Yes, You Can Buy Emergency Contraception For Someone Else

Yes, You Can Buy Emergency Contraception For Someone Else

Some of the people who need emergency contraception the most are the people who might be the most embarrassed (or have the hardest time) going and buying it themselves. What you might not realise: since it’s over the counter, you — as a friend, partner, or parent — can do that person a favour and buy it for them.

Photo by 12th Street David.

Emergency contraception is what you need if you were having penis-in-vagina sex and your regular birth control method failed (or if you weren’t using any, but suddenly realise you should have been). That includes a broken condom, a missed pill or planning to pull out and not actually pulling out. People who have been sexually assaulted may also find themselves in need of emergency contraception (not to mention other forms of help — so don’t forget that you can get help here from 1800 Respect, the National Sexual Assault Domestic Family Violence Counselling Service and other resources listed at Reach Out).

In any of those cases, the person who needs emergency contraception might not be up for an immediate outing to the pharmacy. Or they might be embarrassed to be seen with their purchase — for example, if they’re a teen and don’t want their parents to know. There is also a nasty trend of drugstore shaming, where people have reported that pharmacists make them feel uncomfortable when picking up medications like birth control.

This is where you, as a brave friend, can come in. Levonorgestrel pills are legally available over-the-counter to anyone. There is no age limit, and you don’t have to be a woman. So if someone in your life faces shame or trouble in getting emergency contraception, you can be a hero and save them a trip to the pharmacy.

Women are Buying Plan B for Other Women to Fight Pharmacy Slut Shaming [Connections.Mic]


  • Yeah, only that’s not quite true in Australia. In order to supply this, the pharmacist needs to establish therapeutic need, and to ensure the product won’t be misused. It is a sad fact that if this practice were to go unchallenged, partners could obtain the medicine and force the woman to take it.

    Yes, you can get your friend to front up to the pharmacy, but expect that the best case scenario is the pharmacist will want to speak to you directly over the phone in order to provide appropriate advice and counselling before selling the medicine to your friend.

  • I got a peculiar look once from the lady at the chemist.

    It just happened to work out that it was easier for me to go into the chemist to get the pill and for the girl I’d just shagged to get some post-coital Maccas nearby.

    Nonetheless, I got the pill, got my burger and got some more furbuger 🙂

  • I am a pharmacist in NSW. Legally we can supply it to the partner or friend, however we also have to practice in our best interests and legally we are also allowed to refuse supply of any medication if we think it will cause harm or is not suitable to the person. Reasons why we are afraid of supplying to a partner, for example, is that we suspect it could be assault or the girl could have medical conditions that the partner/friend doesn’t know about that can make the pill harmful (e.g.

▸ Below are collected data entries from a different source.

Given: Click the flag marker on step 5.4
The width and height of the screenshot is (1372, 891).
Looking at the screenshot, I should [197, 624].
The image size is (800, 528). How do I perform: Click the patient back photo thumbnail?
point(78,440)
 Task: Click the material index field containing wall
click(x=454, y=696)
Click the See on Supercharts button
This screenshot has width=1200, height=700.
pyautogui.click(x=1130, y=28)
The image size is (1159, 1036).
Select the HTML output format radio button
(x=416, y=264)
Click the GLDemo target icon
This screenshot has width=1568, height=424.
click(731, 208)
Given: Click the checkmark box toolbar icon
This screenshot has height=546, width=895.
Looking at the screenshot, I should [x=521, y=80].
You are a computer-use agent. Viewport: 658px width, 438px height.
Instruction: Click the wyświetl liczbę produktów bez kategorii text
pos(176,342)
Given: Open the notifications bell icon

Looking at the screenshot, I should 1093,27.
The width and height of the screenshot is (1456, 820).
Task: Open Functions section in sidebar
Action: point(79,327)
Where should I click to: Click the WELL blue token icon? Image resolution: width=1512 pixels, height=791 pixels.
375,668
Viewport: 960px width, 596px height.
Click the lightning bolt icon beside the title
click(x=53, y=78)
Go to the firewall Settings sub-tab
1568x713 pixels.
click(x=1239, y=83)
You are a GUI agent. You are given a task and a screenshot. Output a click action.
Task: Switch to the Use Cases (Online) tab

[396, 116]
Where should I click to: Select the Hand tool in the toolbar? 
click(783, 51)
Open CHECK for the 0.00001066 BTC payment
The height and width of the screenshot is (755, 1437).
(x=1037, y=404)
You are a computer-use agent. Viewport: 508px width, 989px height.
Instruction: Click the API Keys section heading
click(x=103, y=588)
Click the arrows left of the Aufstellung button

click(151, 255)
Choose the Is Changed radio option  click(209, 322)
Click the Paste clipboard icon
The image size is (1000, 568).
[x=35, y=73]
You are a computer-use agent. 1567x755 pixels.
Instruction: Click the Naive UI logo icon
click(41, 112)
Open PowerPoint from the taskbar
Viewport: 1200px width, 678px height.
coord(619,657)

Risk of clot or history of breast cancer). The pill, although very effective, is not a medication to take lightly. It needs specific education regarding side effects and possibility of pregnancy that is best relayed to the girl herself. These are the reasons why I’d be much more comfortable if the girl is present in the pharmacy.

  • As a pharmacist, my goal is to provide medical care and not to shame anyone. This is a very irresponsible article that undermines what should be a open and healthy consultation on this medication with the person who needs to hear it most. This medication can also be abused by both men and women in various ways so you can imagine why a professional pharmacist wouldn’t feel comfortable just handing it over to you to give it to your mate.

  • Hello. I appreciate that pharmacists need to establish therapeutic need… but how is this different from any other drug that can be bought without a prescription? I can buy any other non-prescription medicine over the counter for my girlfriend and have a straightforward conversation about contraindications and risks (which are described on the packet anyway) with the pharmacist on her behalf. Does the plan B pill pose much higher risks? If so why isn’t it a prescription medication? Or are these extra barriers in place for other reasons? Grateful if pharmacists and other professionals could clarify the real reasons for this special treatment.